[Collected data entries]
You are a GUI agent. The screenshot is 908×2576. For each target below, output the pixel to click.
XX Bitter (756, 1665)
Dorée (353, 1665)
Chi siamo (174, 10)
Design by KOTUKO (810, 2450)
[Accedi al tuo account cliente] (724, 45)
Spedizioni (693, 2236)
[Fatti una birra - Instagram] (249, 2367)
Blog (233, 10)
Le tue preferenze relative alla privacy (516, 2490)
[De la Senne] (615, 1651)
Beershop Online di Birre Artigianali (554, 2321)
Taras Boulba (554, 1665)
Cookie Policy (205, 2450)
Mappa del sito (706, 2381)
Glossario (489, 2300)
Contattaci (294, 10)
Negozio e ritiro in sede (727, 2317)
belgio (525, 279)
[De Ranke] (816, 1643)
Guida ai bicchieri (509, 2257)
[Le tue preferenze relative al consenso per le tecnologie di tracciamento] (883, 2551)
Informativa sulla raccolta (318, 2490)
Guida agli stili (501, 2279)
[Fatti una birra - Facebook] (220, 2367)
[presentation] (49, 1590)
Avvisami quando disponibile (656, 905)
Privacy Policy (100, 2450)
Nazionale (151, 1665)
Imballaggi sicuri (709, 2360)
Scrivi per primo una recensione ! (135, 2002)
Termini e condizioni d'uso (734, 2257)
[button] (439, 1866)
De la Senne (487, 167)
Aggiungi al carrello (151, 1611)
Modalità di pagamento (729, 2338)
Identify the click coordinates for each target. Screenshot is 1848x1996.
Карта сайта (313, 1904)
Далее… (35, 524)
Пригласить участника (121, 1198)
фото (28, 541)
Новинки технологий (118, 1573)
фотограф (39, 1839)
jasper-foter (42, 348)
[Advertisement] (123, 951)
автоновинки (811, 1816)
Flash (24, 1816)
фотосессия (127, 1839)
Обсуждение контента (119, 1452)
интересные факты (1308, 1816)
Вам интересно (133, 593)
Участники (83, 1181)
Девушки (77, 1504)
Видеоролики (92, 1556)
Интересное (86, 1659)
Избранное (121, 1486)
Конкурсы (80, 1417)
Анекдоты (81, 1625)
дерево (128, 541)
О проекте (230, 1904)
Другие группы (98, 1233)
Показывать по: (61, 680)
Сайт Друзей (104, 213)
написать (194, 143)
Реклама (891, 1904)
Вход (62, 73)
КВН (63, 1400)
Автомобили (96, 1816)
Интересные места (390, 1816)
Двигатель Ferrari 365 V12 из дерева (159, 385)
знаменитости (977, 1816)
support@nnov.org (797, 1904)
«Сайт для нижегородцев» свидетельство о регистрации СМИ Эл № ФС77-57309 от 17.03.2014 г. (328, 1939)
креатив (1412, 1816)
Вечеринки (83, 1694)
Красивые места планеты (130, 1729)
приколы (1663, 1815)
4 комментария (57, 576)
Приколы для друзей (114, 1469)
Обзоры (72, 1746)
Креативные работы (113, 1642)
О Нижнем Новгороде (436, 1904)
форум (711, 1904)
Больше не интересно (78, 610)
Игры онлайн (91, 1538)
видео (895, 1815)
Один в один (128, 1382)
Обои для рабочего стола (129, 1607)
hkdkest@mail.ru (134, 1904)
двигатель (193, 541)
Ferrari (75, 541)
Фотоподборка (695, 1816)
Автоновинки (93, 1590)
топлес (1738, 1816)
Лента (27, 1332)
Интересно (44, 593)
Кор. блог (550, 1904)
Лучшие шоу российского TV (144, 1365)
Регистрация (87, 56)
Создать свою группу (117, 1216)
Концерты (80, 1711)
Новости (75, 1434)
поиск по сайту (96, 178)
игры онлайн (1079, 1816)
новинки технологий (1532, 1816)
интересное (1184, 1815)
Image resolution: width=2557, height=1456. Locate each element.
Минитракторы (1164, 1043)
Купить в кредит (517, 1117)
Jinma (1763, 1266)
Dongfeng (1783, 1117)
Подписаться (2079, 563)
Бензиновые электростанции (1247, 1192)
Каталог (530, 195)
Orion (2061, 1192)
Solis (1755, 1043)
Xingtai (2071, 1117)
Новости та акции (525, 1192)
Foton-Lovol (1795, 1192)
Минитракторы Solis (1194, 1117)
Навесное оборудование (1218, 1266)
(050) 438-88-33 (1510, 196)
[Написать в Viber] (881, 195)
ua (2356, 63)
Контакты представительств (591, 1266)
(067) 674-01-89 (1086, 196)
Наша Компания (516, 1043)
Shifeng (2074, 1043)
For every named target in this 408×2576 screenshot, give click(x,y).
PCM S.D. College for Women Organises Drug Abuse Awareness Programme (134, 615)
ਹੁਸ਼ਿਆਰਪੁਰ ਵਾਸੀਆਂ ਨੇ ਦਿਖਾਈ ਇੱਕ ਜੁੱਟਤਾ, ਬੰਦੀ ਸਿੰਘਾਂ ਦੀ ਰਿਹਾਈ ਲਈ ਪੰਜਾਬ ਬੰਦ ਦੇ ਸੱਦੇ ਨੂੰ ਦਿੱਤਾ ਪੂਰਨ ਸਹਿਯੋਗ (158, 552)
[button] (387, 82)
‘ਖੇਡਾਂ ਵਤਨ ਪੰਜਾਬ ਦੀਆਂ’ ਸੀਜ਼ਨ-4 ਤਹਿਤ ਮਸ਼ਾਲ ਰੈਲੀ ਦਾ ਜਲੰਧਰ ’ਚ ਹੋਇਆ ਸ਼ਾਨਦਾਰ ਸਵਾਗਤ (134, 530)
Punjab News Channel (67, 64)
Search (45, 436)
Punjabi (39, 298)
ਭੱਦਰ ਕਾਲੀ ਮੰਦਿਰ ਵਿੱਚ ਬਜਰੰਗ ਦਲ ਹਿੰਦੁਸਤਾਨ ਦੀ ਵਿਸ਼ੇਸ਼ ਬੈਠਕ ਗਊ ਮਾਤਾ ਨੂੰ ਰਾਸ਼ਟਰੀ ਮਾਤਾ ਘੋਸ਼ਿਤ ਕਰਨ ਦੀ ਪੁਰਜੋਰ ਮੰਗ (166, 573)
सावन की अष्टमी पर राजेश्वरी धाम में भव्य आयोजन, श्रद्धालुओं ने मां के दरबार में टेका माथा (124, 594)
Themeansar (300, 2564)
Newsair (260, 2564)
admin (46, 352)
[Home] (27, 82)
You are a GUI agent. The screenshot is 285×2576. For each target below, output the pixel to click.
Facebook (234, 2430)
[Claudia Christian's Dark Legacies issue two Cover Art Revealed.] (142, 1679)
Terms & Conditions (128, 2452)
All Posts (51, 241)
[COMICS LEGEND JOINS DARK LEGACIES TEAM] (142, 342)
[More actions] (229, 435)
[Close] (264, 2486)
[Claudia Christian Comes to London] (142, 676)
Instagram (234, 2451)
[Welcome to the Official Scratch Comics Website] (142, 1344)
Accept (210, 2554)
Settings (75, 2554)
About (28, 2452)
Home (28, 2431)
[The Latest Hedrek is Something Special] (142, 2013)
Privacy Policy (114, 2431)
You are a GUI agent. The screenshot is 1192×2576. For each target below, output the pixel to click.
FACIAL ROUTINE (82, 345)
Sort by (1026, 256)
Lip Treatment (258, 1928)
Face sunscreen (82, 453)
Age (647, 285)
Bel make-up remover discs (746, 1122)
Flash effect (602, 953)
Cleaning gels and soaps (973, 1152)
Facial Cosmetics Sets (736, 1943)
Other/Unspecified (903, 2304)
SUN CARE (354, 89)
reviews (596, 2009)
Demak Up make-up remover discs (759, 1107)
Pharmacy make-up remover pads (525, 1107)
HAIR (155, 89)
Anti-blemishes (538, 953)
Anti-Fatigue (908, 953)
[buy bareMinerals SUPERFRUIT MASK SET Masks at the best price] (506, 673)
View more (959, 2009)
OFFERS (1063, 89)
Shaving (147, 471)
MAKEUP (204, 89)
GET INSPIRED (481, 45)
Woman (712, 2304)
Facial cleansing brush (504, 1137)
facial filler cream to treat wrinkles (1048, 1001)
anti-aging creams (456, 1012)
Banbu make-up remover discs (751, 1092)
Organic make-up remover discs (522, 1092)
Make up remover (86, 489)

__EXERCISE__
Reproduce every line in the data that has the word "target" in it.

__YOUR RESPONSE__
You are a GUI agent. The screenshot is 908×2576. For each target below, output the pixel to click.
Identify the click coordinates for each target. Screenshot is 1848x1996.
For every named target in this 408×2576 screenshot, give click(x,y).
You are a GUI agent. The screenshot is 285×2576. For each target below, output the pixel to click.
You are a GUI agent. The screenshot is 1192×2576. For each target below, output the pixel to click.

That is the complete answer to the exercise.